Skip to content

Enabling GPU support

This guide outlines how to enable GPU support on your CRN, as to allow user do deploy Instance with GPUs.

Enabling GPU support for Virtualization requires changing which Kernel module (driver) is handling the GPU card, as it need the special vfio module to works with qemu. Do note that it will make the GPU unavailable for other purposes.

To activate this feature it is also required to enable PAYG support and IPv6 on your CRN, as this is the required payment method for GPU. Follow the steps at Enable PAYG

Device compatible with the feature

At the time of writing the GPUs listed below are compatible with the feature, more will be added soon as they are tested and validated.

Standard GPUs

GPU Model vCPU RAM vRAM Price approx
L40S 12 72 GB 48 GB 3.33 ALEPH/hour
RTX 5090 8 48 GB 36 GB 2.24 ALEPH/hour
RTX 4090 6 36 GB 24 GB 1.68 ALEPH/hour
RTX 3090 4 24 GB 24 GB 1.12 ALEPH/hour
RTX 4000 ADA 3 18 GB 20 GB 0.84 ALEPH/hour

GPUs must be connected via PCIe 4.0 16x each.

> _YOUR OBJECTIVE_: Retype the GPU support guide text between "Enabling GPU support for" and "tested and validated.", inclusive.

Lines of data
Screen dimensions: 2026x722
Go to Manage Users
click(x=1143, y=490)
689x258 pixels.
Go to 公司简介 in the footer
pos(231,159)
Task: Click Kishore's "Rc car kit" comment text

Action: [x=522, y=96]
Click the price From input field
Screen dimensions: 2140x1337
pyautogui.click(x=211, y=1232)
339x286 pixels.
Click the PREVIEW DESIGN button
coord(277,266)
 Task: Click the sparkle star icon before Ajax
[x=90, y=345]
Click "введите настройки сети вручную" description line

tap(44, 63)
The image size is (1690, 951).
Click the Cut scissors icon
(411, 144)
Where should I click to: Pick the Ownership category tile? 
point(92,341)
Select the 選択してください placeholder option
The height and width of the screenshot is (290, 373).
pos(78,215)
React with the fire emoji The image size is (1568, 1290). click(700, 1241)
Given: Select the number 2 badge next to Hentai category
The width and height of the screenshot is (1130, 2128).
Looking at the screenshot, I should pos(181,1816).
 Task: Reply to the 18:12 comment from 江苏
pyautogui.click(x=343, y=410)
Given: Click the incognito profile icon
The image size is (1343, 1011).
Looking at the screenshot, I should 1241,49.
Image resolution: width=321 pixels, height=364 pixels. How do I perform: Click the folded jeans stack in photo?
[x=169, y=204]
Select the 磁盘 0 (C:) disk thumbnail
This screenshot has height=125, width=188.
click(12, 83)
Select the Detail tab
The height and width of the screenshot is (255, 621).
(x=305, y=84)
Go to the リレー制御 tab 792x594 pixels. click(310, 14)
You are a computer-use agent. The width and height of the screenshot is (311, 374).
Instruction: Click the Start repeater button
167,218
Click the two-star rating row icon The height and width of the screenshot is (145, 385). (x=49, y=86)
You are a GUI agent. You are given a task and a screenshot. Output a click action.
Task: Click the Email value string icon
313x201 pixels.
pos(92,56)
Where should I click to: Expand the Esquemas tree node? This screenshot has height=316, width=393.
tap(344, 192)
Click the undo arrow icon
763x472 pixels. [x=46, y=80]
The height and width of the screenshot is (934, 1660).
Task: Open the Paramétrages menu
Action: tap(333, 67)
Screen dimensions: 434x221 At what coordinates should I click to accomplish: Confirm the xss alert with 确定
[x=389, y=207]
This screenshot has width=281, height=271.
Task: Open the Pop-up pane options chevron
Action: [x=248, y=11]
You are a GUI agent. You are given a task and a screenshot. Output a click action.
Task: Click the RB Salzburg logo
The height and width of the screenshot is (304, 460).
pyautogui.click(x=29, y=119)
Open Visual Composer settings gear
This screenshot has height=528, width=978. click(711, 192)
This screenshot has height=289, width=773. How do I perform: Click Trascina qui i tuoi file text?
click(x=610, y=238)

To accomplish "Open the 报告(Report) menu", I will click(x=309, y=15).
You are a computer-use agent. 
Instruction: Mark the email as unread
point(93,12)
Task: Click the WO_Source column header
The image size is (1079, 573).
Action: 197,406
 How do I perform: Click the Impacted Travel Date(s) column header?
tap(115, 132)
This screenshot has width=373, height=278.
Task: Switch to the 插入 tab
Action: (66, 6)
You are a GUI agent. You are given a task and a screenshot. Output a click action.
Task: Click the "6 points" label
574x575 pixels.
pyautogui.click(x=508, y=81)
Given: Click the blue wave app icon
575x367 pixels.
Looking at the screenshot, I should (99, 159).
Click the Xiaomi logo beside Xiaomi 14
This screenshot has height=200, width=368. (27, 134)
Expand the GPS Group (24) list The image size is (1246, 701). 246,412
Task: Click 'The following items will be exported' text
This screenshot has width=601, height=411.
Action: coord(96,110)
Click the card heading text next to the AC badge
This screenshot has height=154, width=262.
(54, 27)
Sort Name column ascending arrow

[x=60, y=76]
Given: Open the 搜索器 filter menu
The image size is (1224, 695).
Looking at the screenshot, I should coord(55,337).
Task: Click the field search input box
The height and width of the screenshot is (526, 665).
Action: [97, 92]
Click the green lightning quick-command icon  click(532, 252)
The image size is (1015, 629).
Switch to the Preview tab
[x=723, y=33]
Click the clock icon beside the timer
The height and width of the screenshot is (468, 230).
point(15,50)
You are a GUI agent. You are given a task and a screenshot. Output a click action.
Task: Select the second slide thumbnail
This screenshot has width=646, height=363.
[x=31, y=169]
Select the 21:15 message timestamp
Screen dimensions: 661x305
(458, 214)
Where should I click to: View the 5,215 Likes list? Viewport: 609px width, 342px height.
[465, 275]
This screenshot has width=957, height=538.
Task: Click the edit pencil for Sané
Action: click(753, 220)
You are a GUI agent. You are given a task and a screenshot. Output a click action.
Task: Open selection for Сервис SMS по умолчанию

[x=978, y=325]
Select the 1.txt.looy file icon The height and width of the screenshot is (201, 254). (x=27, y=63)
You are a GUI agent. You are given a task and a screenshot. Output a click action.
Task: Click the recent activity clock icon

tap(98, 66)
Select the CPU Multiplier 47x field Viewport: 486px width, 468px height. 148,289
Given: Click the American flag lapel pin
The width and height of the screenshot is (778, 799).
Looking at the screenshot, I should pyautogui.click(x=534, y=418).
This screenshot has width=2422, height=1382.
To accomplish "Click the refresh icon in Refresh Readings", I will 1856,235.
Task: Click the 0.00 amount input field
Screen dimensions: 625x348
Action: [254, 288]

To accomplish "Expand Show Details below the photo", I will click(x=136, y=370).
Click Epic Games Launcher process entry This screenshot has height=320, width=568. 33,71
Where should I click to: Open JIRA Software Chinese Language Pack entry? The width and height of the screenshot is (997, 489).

> _RESULT BELOW_:
Enabling GPU support for Virtualization requires changing which Kernel module (driver) is handling the GPU card, as it need the special vfio module to works with qemu. Do note that it will make the GPU unavailable for other purposes.

To activate this feature it is also required to enable PAYG support and IPv6 on your CRN, as this is the required payment method for GPU. Follow the steps at Enable PAYG

Device compatible with the feature

At the time of writing the GPUs listed below are compatible with the feature, more will be added soon as they are tested and validated.